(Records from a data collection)
-*-

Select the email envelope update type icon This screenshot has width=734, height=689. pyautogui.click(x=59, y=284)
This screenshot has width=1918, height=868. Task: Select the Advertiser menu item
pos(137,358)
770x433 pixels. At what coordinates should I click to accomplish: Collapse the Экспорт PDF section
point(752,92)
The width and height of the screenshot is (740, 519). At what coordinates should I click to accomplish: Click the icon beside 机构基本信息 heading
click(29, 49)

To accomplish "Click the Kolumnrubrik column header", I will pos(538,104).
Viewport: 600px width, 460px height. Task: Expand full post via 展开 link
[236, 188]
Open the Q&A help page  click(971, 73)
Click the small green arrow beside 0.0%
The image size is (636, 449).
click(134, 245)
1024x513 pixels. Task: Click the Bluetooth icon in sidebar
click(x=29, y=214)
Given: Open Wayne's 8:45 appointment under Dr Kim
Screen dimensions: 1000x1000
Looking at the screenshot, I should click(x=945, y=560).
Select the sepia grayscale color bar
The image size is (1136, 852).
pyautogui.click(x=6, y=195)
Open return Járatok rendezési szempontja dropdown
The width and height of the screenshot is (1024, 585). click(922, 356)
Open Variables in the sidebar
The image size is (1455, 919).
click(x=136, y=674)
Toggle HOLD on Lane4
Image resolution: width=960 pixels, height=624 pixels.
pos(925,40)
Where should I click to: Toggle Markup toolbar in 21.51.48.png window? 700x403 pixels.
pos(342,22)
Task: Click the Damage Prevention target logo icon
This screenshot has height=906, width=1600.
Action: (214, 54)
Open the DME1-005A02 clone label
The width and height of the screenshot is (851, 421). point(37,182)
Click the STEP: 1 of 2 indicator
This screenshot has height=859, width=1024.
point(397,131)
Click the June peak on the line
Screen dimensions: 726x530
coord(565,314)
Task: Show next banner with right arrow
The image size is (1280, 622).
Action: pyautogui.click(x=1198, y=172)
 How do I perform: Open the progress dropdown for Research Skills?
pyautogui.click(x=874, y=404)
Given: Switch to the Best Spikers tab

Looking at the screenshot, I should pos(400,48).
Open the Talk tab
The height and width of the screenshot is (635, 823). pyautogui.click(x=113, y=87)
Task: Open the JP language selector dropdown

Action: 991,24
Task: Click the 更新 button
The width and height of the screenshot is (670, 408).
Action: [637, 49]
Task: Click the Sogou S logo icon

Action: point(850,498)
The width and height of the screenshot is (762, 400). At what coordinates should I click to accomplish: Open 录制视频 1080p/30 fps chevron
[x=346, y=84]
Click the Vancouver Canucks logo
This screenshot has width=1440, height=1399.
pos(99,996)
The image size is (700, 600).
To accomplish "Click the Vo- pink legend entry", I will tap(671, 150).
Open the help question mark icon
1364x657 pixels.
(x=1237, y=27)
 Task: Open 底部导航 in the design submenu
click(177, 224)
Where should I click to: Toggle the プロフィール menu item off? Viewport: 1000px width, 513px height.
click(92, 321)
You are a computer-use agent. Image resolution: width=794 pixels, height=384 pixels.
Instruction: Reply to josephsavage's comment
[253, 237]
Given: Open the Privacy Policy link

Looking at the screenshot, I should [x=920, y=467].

-*-

### Work item:
Extract the first line above and each line after it up to and including the one with "Click the STEP: 1 of 2 indicator", please, exactly and with nothing else.

### Result:
Select the email envelope update type icon This screenshot has width=734, height=689. pyautogui.click(x=59, y=284)
This screenshot has width=1918, height=868. Task: Select the Advertiser menu item
pos(137,358)
770x433 pixels. At what coordinates should I click to accomplish: Collapse the Экспорт PDF section
point(752,92)
The width and height of the screenshot is (740, 519). At what coordinates should I click to accomplish: Click the icon beside 机构基本信息 heading
click(29, 49)

To accomplish "Click the Kolumnrubrik column header", I will pos(538,104).
Viewport: 600px width, 460px height. Task: Expand full post via 展开 link
[236, 188]
Open the Q&A help page  click(971, 73)
Click the small green arrow beside 0.0%
The image size is (636, 449).
click(134, 245)
1024x513 pixels. Task: Click the Bluetooth icon in sidebar
click(x=29, y=214)
Given: Open Wayne's 8:45 appointment under Dr Kim
Screen dimensions: 1000x1000
Looking at the screenshot, I should click(x=945, y=560).
Select the sepia grayscale color bar
The image size is (1136, 852).
pyautogui.click(x=6, y=195)
Open return Járatok rendezési szempontja dropdown
The width and height of the screenshot is (1024, 585). click(922, 356)
Open Variables in the sidebar
The image size is (1455, 919).
click(x=136, y=674)
Toggle HOLD on Lane4
Image resolution: width=960 pixels, height=624 pixels.
pos(925,40)
Where should I click to: Toggle Markup toolbar in 21.51.48.png window? 700x403 pixels.
pos(342,22)
Task: Click the Damage Prevention target logo icon
This screenshot has height=906, width=1600.
Action: (214, 54)
Open the DME1-005A02 clone label
The width and height of the screenshot is (851, 421). point(37,182)
Click the STEP: 1 of 2 indicator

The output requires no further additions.